I should start by telling you that this post does not contain anything fundamentally new. Hence, if you already know the tools mentioned in the title, this post may probably not be for you. However, if you are not too familiar with these tools and want to understand a little bit more on how they work together, you should keep on reading.

First, let us get a high-level overview of the different tools. We begin with QEMU. QEMU is a piece of software to emulate hardware such as processors. Imagine, for example, that you are running an operating system such as Linux or Windows on a x86-64 machine and that you would like to analyze a binary that has been compiled for an ARM or MIPS processor. Of course, you can use static analysis on the binary, but if you want to find out more about the runtime behavior, well, it would be good to have a corresponding runtime environment.

If you now think “What about virtual machines? Can they create such a virtual environment?” the answer would typically be “No, they can’t.”. A hypervisor usually takes the hardware of the underlying machine (except in the cases where it does not), to execute, for example, the instructions embedded into a binary. That means, the hypervisor takes the x86-64 processor to execute the instructions and, hence, you cannot run your ARM or MIPS binary.

And here comes QEMU into play. As QEMU is a hardware emulator, it can emulate processors (e.g. ARM aka qemu-system-arm or MIPS aka qemu-system-mips) such that the emulated processor can be used to execute the corresponding instruction set. It should be noted, though, that QEMU can also be used as part of a virtualization environment. For example, the kernel-based virtual machine (KVM) uses QEMU if it cannot handle certain instructions and has to resort to emulation.

So far, we learned that QEMU is great for setting up a runtime environment for binaries compiled for an architecture that is different from the one of your machine. When a binary gets executed in this emulated environment, QEMU potentially gets a lot of information on the instructions that get executed, e.g. which instructions are executed, which registers are accessed, which memory regions are accessed and so on. Hence, it would be great to somehow get access to this information and maybe also modify corresponding entries, for example, registers or memory regions. Unfortunately, there does not exist a simple API for this task. That is why Unicorn got born.

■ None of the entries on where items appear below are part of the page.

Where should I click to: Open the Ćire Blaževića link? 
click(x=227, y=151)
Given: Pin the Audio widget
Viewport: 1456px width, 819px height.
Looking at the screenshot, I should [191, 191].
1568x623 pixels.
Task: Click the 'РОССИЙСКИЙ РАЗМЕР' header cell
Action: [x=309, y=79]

Unicorn ripped out the core of QEMU (basically its CPU emulation) and build a powerful API around it (with Python bindings, so it is simple to use). However, Unicorn is based on QEMU version 2.1.2, because this was the current version at the time of development of Unicorn. Although Unicorn is actively maintained, the QEMU core has not really been updated as it is tied with quite a lot of effort. Hence, a lot of features that have been developed for QEMU (the current version number at the time of writing is 5.0.0) could not be implemented in Unicorn (such as, for example, support for the AVX instruction set). That is why the maintainers of Unicorn recently opened an issue within their GitHub repository to ask for support in re-working Unicorn based on an up to date QEMU version. The corresponding issue can be found here.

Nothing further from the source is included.